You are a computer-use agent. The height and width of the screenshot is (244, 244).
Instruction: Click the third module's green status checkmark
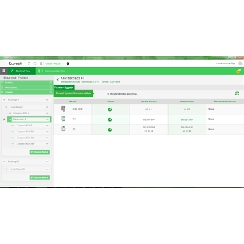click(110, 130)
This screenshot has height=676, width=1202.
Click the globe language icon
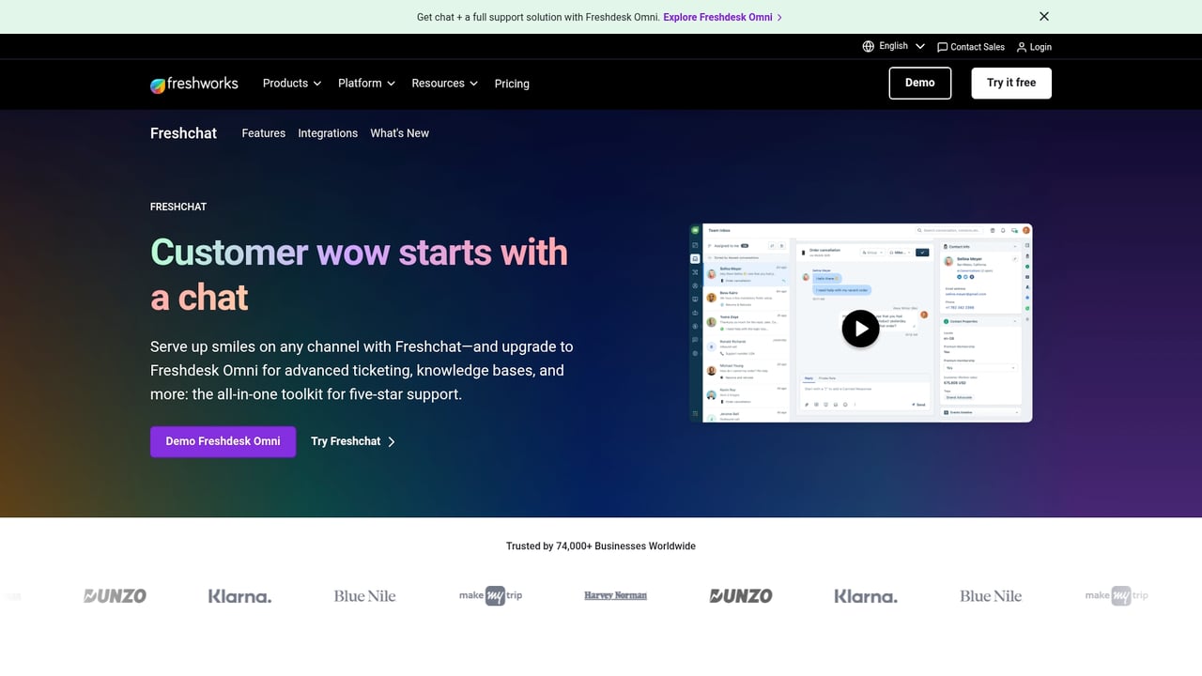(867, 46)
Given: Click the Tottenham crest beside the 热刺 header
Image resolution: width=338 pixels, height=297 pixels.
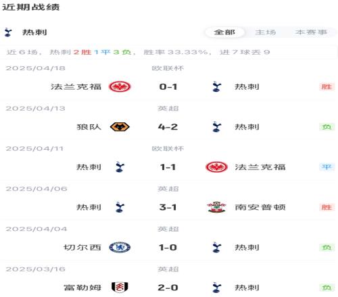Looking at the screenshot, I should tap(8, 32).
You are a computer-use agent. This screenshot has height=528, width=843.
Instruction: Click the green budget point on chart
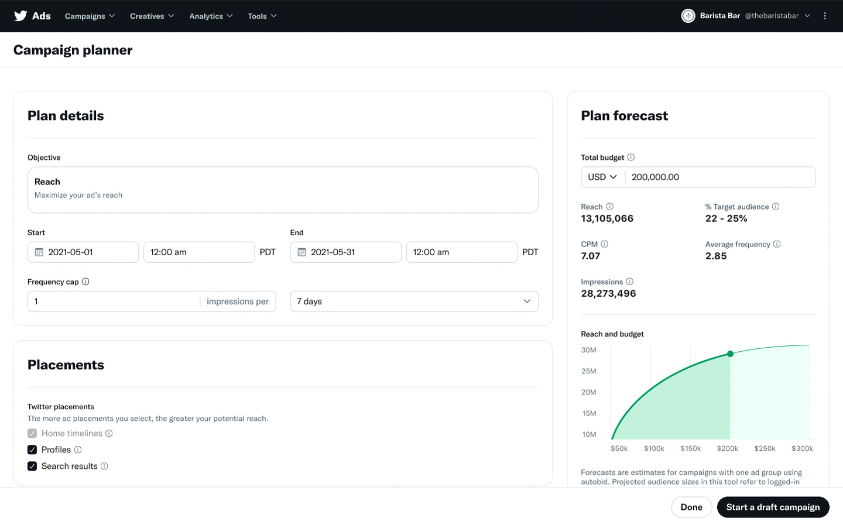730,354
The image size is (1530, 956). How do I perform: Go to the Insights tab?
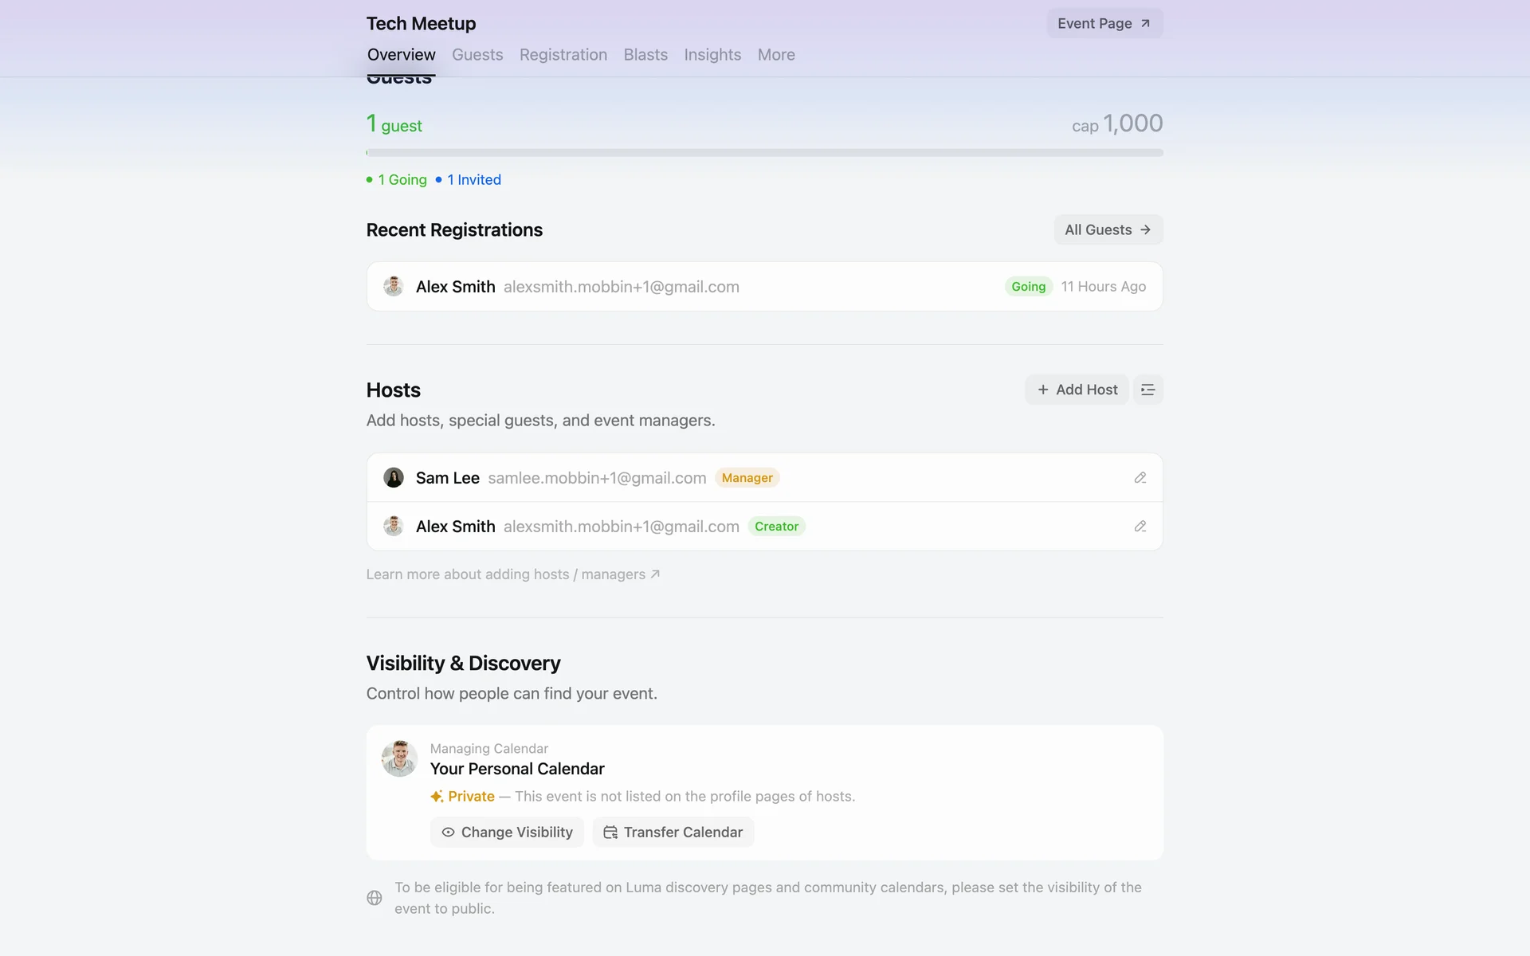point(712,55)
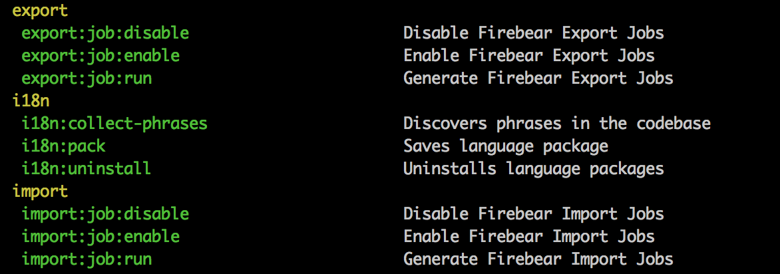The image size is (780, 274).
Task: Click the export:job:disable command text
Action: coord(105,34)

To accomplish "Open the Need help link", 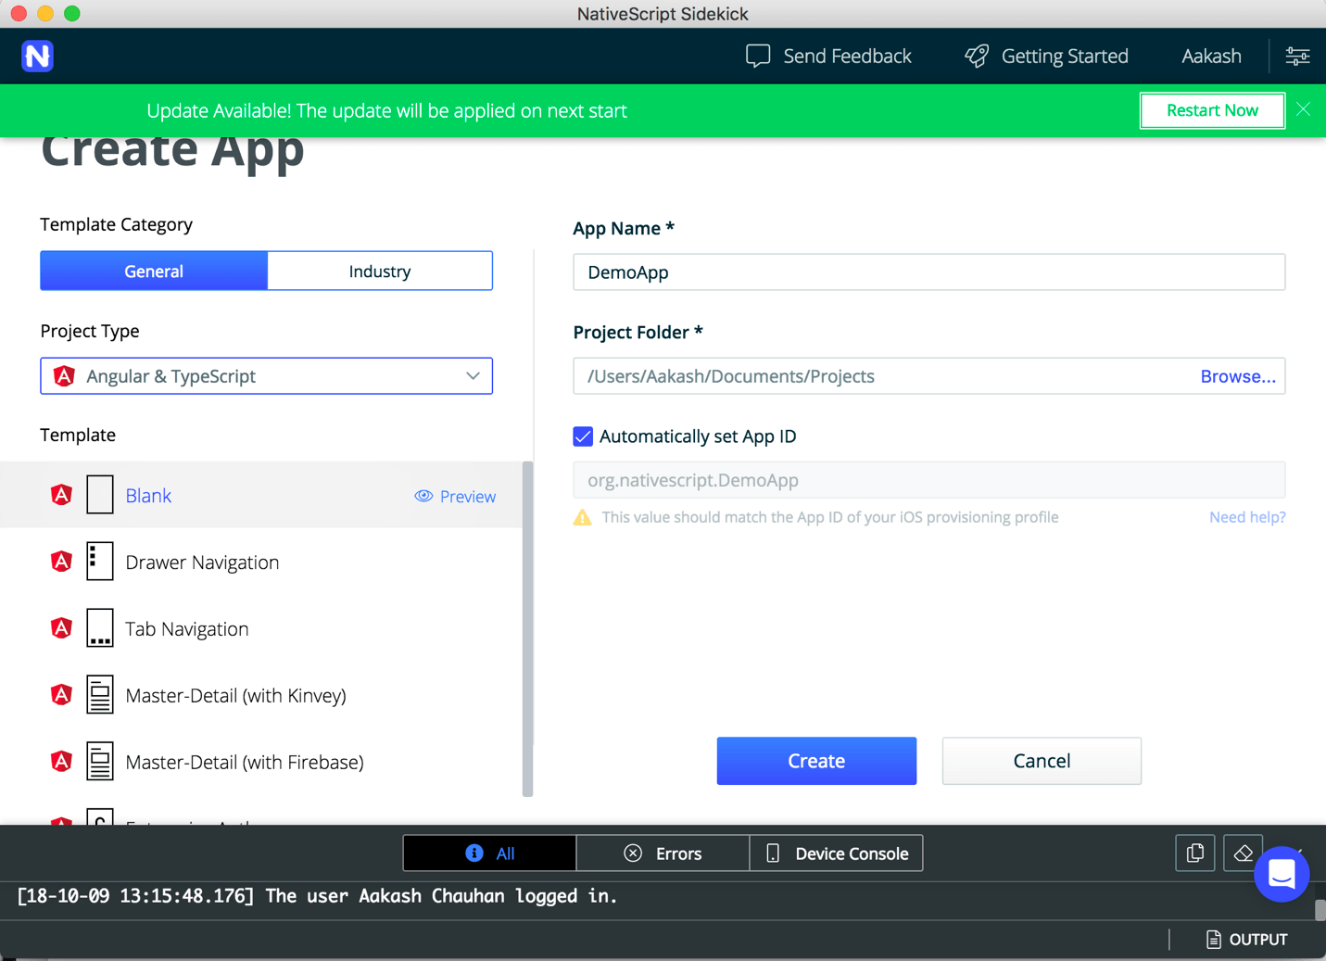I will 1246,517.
────────────────────────────────────────
__ARBEITSAUFTRAG__: Gib jede Zeile der Einträge zurück, in der das Wort „computer“ vorkommt. Groß- und Kleinschreibung zählt dabei.

__SCHRIFTLICHE LÖSUNG__:
You are a computer-use agent. The height and width of the screenshot is (244, 244).
You are a computer-use agent. This screenshot has height=528, width=843.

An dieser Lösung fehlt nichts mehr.